GetFailedJobsAsync(string accountName, DataLakeAnalyticsJobManagementClient client)

{

// We are ignoring the data pages that has older jobs

// If that's important to you, use CancellationToken to retrieve those pages

return await client.Job

.ListAsync(accountName,

new ODataQuery(job => job.Result == JobResult.Failed));

}

We have now the capability to retrieve failed jobs, great! Now we should write the real logic that will check for failed jobs that never been retried and resubmit them.

private const string RetryJobPrefix = "RETRY-";

public static async Task ProcessFailedJobsAsync(

string tenantId, string clientId, string clientSecret, string accountName)

{

var client = await GetAdlaClientAsync(clientId, clientSecret, tenantId);

 

var failedJobs = await GetFailedJobsAsync(accountName, client);

 

foreach (var failedJob in failedJobs)

{

// If it's a retry attempt we will not kick this off again.

if (failedJob.Name.StartsWith(RetryJobPrefix)) continue;

 

// we will retry this with a name prefixed with a RETRY

var retryJobName = $"{RetryJobPrefix}{failedJob.Name}";

 

// Before we kick this off again, let's check if we already have retried this before..

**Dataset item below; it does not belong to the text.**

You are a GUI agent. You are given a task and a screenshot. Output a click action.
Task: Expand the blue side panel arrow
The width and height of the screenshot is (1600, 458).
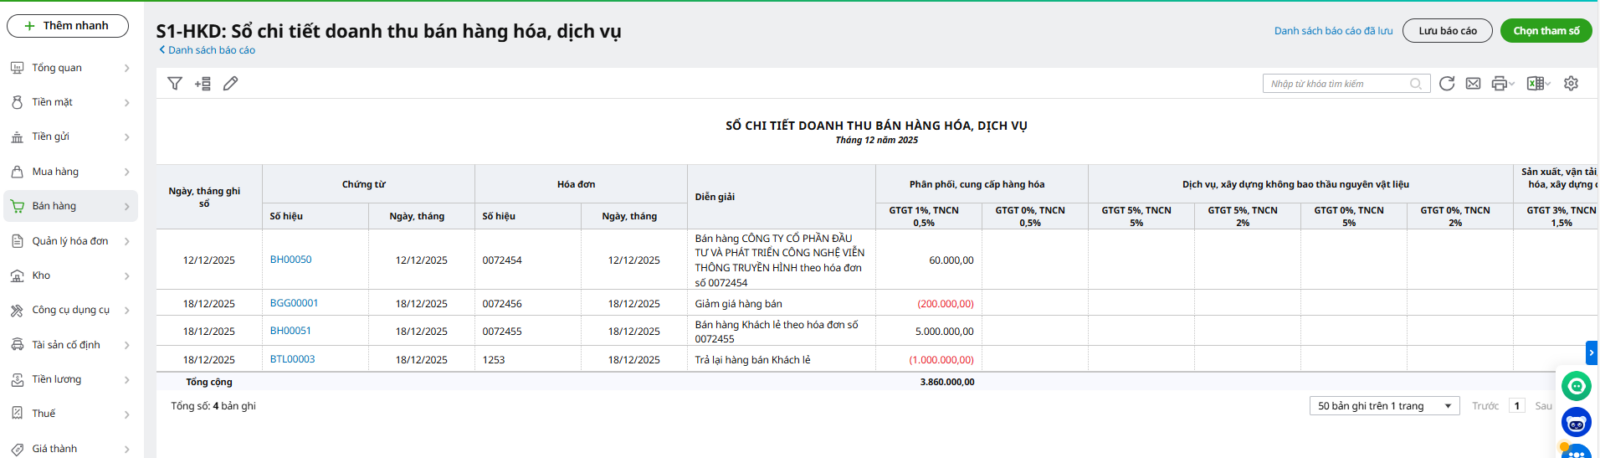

if (!(await HasRetriedBeforeAsync(accountName, client, retryJobName)))

{

var jobDetails = await client.Job.GetAsync(accountName, failedJob.JobId.Value);

var newJobID = Guid.NewGuid();

 

var properties = new USqlJobProperties(jobDetails.Properties.Script);

var parameters = new JobInformation(

retryJobName,

JobType.USql, properties,

priority: failedJob.Priority,

degreeOfParallelism: failedJob.DegreeOfParallelism,

jobId: newJobID);

 

// resubmit this job now

await client.Job.CreateAsync(accountName, newJobID, parameters);

}

}

}

private async static Task HasRetriedBeforeAsync(string accountName,

DataLakeAnalyticsJobManagementClient client, string name)

{

var jobs = await client.Job

.ListAsync(accountName,

new ODataQuery(job => job.Name == name));

 

return jobs.Any();

}

This is it all!

Final thoughts!

We can’t avoid failures, but we can respond in ways that will keep our system up or at least minimize downtime. In this example, when one Job fails unpredictably, its effects can cause the system to fail.

We should build our own mitigation against these uncertain factors – with automation.